I told him that when HE feels ready, I'm already ready! How wonderful it was to be on the same page about something so life changing!
So, here I am at day 14...with a possible ovulation coming up, and we are dtd everyday until my chart clearly shows that I have ovulated. Thats all we can do, the rest is up to God.
So, today I will call adoption agencies and had them send out some info!

Monday, February 02, 2004

ahhh!
Its a good day!
Although, the coffee is keeping me awake, thats for sure!
I had a great weekend, VERY calm and relaxing!
Did a little shopping for Logan......its always Logan! lol
Enjoyed Daves company, and we started our exercise program!
I did 30 min on the treadmill yesterday to start my 12 week program to get me ready to jog this spring. It felt GREAT!! Granted, it was walking/running...but I felt SO good!
My parents are moving!!
I'm really excited about it! they are moving 2 1/2 MILES from my house!
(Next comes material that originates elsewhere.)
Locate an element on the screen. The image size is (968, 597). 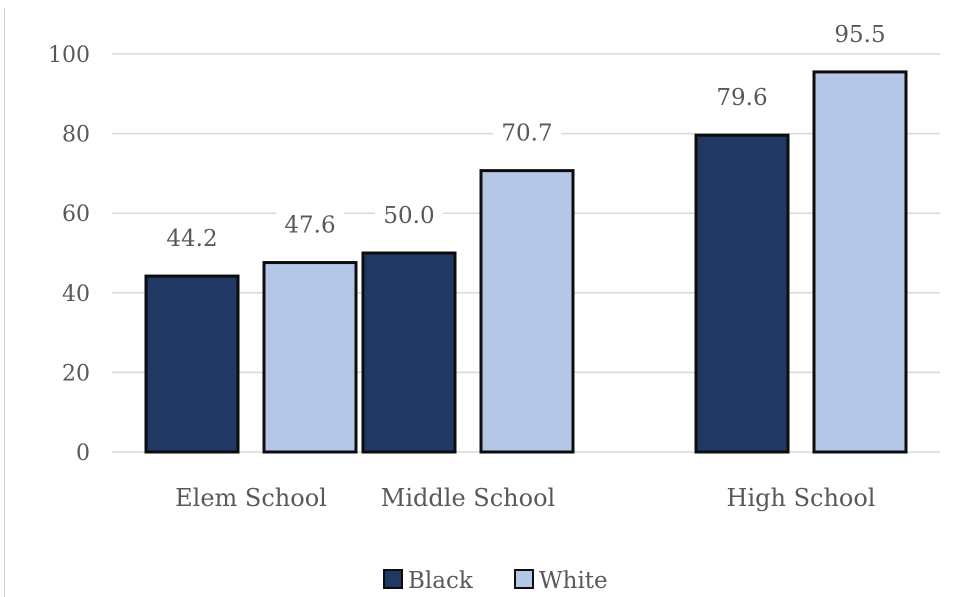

It will be so nice! It is a condo, well, a duplex actually, but it is in a neighborhood of duplex condos. It is BEAUTIFUL!! Ranch, so my mom can actually walk to all the rooms. She won't have to go up/down stairs everyday! It will be SO nice for her! And they don't have to mow/shovel/landscape etc....
it will be such a positive move for them.
ESPECIALLY to move away from being next door neighbors to my grandma's old house. the house my mom grew up in.
That will be hard, but she has been gone for 2 years now, and it is time!
It is snowing out today, a possible 3-5 inches, so Logan and I am going to lounge ALL day in our sweats and have a wonderful day!